▶ _ABOUT THIS EXERCISE_
Go through the records line by line. Report how many lines contain "computer", with nothing else.

(Pixel coordinate grounding data)
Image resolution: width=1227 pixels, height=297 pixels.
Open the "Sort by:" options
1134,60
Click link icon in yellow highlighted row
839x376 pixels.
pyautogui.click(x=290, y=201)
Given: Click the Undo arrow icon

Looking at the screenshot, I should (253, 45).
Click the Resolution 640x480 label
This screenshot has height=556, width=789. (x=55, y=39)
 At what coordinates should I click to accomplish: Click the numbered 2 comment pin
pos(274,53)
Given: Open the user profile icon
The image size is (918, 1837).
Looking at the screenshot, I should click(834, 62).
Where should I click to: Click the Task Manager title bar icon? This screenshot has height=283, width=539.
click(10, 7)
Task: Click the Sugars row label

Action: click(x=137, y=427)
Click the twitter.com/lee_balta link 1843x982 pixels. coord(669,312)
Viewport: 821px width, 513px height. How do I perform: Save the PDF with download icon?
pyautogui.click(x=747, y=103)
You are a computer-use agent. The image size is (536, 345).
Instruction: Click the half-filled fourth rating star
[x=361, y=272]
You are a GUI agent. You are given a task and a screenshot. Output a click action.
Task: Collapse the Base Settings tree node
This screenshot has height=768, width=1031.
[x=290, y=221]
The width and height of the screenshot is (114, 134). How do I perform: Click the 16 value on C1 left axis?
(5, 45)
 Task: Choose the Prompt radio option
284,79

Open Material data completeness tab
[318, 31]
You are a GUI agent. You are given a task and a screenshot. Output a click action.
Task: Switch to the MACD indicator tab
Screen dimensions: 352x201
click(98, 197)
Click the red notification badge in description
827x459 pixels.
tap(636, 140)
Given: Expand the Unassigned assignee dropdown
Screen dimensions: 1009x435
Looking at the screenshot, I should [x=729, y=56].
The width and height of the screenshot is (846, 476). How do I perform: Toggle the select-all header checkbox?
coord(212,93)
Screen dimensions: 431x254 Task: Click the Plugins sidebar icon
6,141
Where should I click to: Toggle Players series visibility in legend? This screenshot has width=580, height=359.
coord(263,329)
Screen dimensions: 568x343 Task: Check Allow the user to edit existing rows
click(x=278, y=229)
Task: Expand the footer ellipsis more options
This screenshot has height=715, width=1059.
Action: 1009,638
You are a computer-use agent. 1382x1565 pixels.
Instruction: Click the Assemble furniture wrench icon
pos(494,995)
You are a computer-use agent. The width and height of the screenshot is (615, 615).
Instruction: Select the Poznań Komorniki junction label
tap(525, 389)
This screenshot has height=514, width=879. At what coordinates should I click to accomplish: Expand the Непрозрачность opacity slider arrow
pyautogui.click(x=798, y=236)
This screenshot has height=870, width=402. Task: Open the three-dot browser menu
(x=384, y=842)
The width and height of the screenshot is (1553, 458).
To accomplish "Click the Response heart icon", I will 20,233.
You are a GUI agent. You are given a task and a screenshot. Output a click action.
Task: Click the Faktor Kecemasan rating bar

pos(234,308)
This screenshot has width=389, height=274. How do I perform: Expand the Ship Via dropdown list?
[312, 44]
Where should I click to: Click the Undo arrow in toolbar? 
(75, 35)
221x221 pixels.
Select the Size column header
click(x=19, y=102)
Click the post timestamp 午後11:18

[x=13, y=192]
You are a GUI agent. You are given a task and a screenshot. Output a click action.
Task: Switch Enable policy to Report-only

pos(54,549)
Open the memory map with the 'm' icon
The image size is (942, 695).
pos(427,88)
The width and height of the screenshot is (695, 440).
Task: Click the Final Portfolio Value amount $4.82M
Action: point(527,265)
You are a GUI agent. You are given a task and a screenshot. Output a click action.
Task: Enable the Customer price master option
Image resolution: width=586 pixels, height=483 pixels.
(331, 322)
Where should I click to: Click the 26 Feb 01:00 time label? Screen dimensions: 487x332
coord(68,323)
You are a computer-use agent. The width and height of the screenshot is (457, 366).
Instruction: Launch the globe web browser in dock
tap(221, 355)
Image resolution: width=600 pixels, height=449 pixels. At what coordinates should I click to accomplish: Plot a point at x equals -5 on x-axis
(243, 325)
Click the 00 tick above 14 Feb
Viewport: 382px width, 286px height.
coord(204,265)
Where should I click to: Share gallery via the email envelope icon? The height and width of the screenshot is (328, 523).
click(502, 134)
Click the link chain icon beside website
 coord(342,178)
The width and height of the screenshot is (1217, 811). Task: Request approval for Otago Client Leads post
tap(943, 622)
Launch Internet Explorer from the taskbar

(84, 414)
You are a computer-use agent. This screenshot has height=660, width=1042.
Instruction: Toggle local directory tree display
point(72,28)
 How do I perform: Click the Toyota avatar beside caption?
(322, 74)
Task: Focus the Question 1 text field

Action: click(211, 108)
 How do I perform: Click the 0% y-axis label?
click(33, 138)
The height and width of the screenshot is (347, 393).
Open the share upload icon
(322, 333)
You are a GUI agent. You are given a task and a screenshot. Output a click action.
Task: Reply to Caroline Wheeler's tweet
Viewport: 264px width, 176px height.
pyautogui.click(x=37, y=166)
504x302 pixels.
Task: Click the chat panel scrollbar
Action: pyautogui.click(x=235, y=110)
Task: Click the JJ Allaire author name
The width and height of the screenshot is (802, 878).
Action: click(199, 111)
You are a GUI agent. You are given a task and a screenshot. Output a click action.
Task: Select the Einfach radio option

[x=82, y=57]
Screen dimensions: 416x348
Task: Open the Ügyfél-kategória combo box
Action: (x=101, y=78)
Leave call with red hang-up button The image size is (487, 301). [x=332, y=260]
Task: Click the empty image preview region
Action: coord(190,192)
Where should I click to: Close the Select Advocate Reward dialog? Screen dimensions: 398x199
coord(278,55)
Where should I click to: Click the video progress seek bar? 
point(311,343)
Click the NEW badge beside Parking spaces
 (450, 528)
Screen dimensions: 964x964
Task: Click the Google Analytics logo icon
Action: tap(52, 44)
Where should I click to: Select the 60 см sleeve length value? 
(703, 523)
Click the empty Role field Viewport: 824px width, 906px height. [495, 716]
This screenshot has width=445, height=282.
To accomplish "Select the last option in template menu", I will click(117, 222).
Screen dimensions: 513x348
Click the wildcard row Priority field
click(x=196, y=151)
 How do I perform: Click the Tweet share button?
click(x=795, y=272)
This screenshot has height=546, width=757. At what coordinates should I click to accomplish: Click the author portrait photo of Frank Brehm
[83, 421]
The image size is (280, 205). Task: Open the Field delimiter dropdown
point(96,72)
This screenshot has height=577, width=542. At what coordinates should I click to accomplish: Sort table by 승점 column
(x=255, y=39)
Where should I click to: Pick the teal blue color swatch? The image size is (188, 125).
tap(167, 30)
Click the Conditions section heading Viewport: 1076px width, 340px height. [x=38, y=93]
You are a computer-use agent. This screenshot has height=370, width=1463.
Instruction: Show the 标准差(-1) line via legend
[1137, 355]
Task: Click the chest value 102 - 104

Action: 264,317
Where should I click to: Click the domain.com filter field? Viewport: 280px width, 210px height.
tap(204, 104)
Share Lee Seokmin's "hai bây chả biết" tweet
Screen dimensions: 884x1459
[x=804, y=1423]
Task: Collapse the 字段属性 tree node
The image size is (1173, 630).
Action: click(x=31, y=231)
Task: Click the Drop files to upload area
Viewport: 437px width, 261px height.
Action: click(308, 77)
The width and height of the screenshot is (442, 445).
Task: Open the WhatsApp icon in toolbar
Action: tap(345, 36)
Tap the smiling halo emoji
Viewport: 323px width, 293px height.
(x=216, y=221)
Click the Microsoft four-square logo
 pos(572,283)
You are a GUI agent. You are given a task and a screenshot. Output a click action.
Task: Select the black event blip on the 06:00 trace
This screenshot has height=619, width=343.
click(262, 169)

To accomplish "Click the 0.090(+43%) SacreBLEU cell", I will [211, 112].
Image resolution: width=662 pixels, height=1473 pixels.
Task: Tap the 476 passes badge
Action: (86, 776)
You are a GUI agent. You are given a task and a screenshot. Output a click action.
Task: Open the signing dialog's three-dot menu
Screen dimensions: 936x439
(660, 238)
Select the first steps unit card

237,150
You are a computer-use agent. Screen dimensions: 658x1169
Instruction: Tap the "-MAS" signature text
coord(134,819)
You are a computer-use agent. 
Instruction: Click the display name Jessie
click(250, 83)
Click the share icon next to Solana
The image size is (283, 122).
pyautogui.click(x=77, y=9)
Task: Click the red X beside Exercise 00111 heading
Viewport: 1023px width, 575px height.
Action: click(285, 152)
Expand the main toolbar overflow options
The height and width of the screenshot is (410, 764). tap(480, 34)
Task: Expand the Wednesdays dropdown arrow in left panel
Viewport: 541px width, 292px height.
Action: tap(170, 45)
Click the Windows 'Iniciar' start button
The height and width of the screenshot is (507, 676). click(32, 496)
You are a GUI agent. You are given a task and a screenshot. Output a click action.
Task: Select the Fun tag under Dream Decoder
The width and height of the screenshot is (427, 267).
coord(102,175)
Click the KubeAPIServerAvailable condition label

▶ _EXERCISE RESULT_
8